As anyone with experience using computers and electronics will be able to say, there’s the initial installation, which can be challenging, and then there’s the maintenance, which initially may not be so tough, but which gets tougher and tougher as the equipment ages. Most eventually bite the bullet and replace.
Of course it’s easier to repair or replace such devices when they and you are both on planet Earth, which is only occasionally the case for an entity such as NASA. Much work must be done from afar, and even when hands-on work on space-dwelling gear is possible, it’s hard.
So when issues recently erupted – again – with the long-ago launched Hubble Space telescope, agency administrators can be excused for first praying that the problem was entirely on their end, so difficult would it become to deal with if not. Unfortunately, it looks as if their issues this time are “not”.
The computer at the source of the difficulties in question is a payload computer designated as the NASA Standard Spacecraft Computer-1 (NSSC-1) system, locate on the Hubble’s Science Instrument Command and Data Handling unit. Built in the 1980s, it exists to control the various science instruments on board and monitor their health and safety status.
It is, in a technical sense, a redundant computer since another exists in orbit around the earth to which NASA can switch in the event of such a problem. That computer, as well as the faulty one, operates from an array of four independent memory modules, each of which contains 64K of Complementary Metal-Oxide Semiconductor memory. Therefore, the problem has yet to create concrete consequences. So while Hubble’s stable, NASA hopes to ensure that it does not cease to be.
Issues began with the Hubble Space Telescope’s payload computer a week ago, on Sunday, June 13th. At that time, the computer entirely shut down. An effort was first made to restart the computer the following day. This effort, predicated on initial signs that a faulty computer memory module was to blame, failed.
The operations team next attempted to resolve the situation by switching to a backup memory module, only for the command to initialize it to fail to complete. Attempts were then made to garner more information from the computer in order to form a more accurate diagnosis, as well as to bring the memory modules online. Unhappily, each of those endeavors likewise failed, leaving the Hubble operations team still searching for answers. And unfortunately, Best Buy’s Geek Squad doesn’t yet make trips out there!

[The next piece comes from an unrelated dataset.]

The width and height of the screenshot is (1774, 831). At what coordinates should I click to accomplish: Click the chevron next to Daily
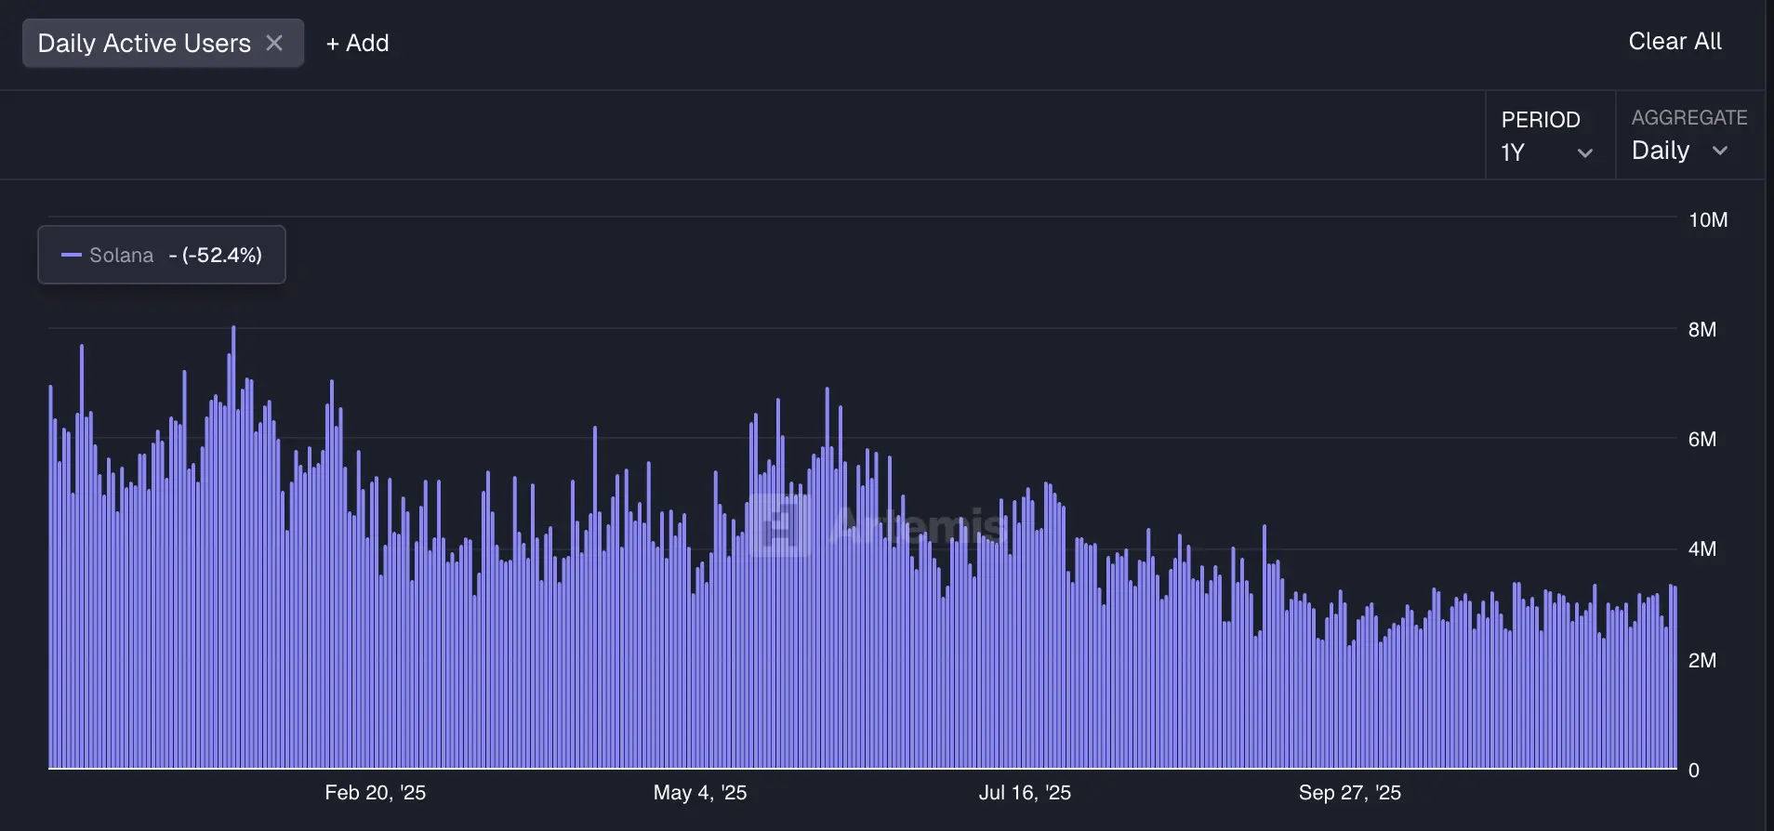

It is particularly hoped for that NASA’s ongoing repair efforts are ultimately- and soon- successful, because while the Hubble telescope has intermittently been the butt of ample jokes concerning its various breakdowns and occasional shortcomings, it has been invaluable in advancing our understanding of the universe through visual information gathering.
One of the greatest limitations of any Earth-bound telescope is that it must look into space through the obscurement of the Earth’s atmosphere. Being on the other side of that, the Hubble always has the potential to provide a truer picture of what exists outside of our planet. But on occasions such as this, we are reminded of the regrettable trade-off that we are forced to make in exchange for what it offers when it is functioning: the difficulty of repairing it when it isn’t.